On the scene of a multiple murder that’s grisly even for a veteran homicide detective, Brian Clifton is stunned when one of the victims bears an uncanny resemblance to his boyfriend, James. As the similarities keep piling up, so do the bodies…and the evidence pointing to James as the killer.
Since long before the shooting, James has been dishonest. He’s been evasive. Oh, and there’s that minor little detail he withheld from Brian about being a gambling-addicted drug dealer. He may not be the best boyfriend in the world, but he begs Brian to believe he’s no murderer. In fact, whoever did pull the trigger undoubtedly wants to finish what they started, and Brian is the only one James trusts to keep him safe.
But how much is Brian willing to risk to protect a man he may not even know?

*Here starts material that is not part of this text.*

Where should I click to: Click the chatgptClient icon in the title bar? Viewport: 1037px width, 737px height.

I found Trust Me to be an interesting read. I didn’t know until I came here on Goodreads and added it to my list that it was technically the sequel to Cover Me, which I’ve not read. Being a sequel, though, it still reads very well as a stand-alone. I didn’t know the characters going in to this, but Witt wrote them with enough depth and detail that a newbie to the story like me could easily pick up enough to keep going.

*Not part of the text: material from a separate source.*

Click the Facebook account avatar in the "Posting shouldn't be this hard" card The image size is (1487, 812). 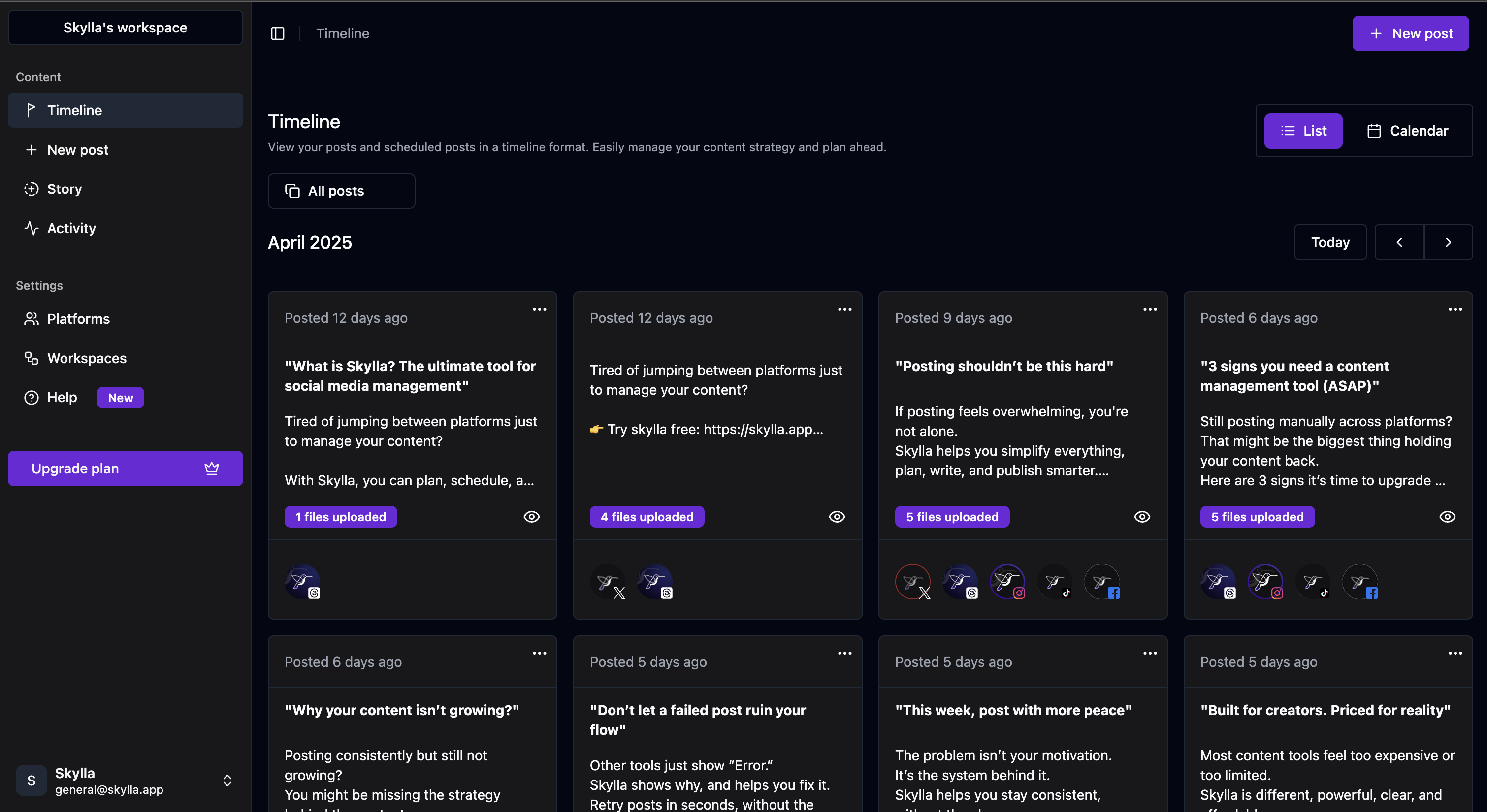coord(1102,581)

In this plot, all of the evidence points to James, but Brian holds off on believing the evidence as long as possible… unsure if it’s because he simply is too in love with James to believe what he’s seeing, or if it’s because there’s some nagging sense in the back of his mind that something isn’t adding up. The plot plays out quite well and makes for an entertaining read.
The sex scenes were hot, but they were very few and far between. And, really, I can see why. Given all that’s going on, sometimes a good hot fuck is needed to get through life, but to fill the book with more sex might give the reader the impression that the characters aren’t reacting properly. So, given the few sex scenes, this erotic romance reads a little more like a mystery with erotic elements — which is completely fine, but wasn’t quite what I was expecting.

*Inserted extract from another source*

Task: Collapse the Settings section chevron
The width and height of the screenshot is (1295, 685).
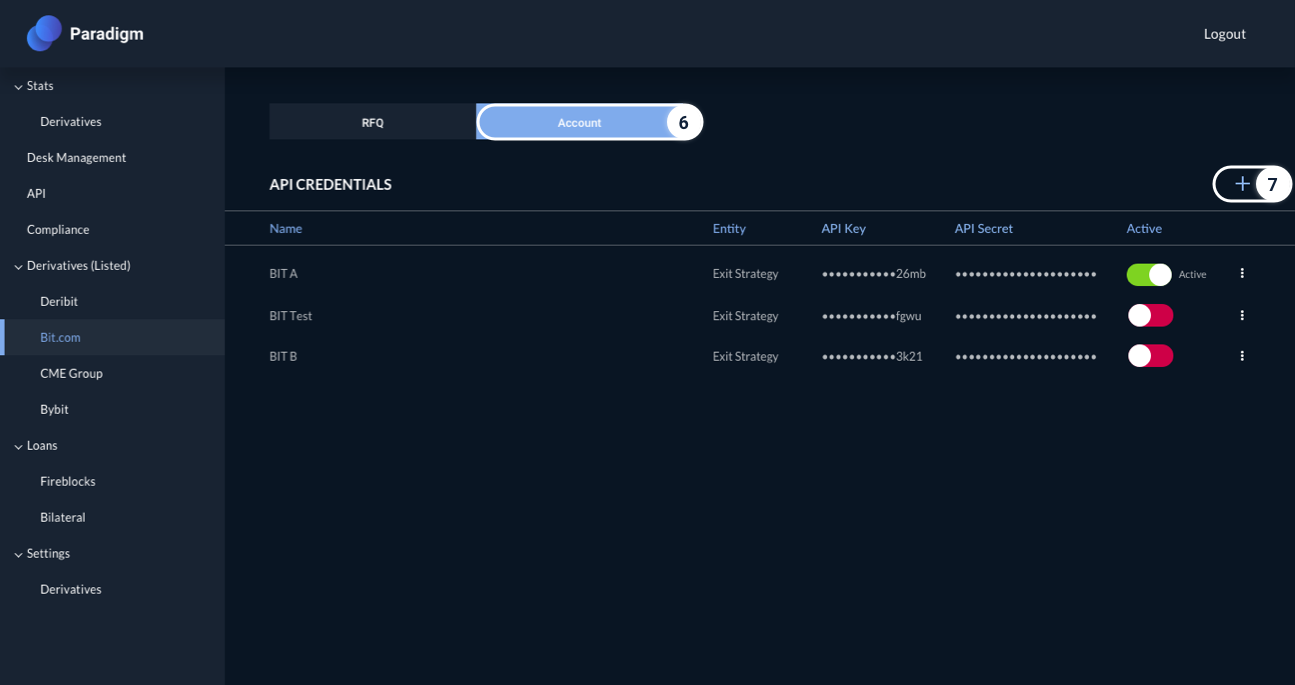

My only real quibble with this book is the rather dues ex machina solution to the crisis. It sort of came out of nowhere — Brian is about to be killed and all is about to be lost, and then the whole situation flips around the day is saved. I don’t want to give away too many details…
Potential dues ex machina aside, I thought the relationship between Brian and James, and how it evolves after the culmination of the plot, was very well and very effectively done.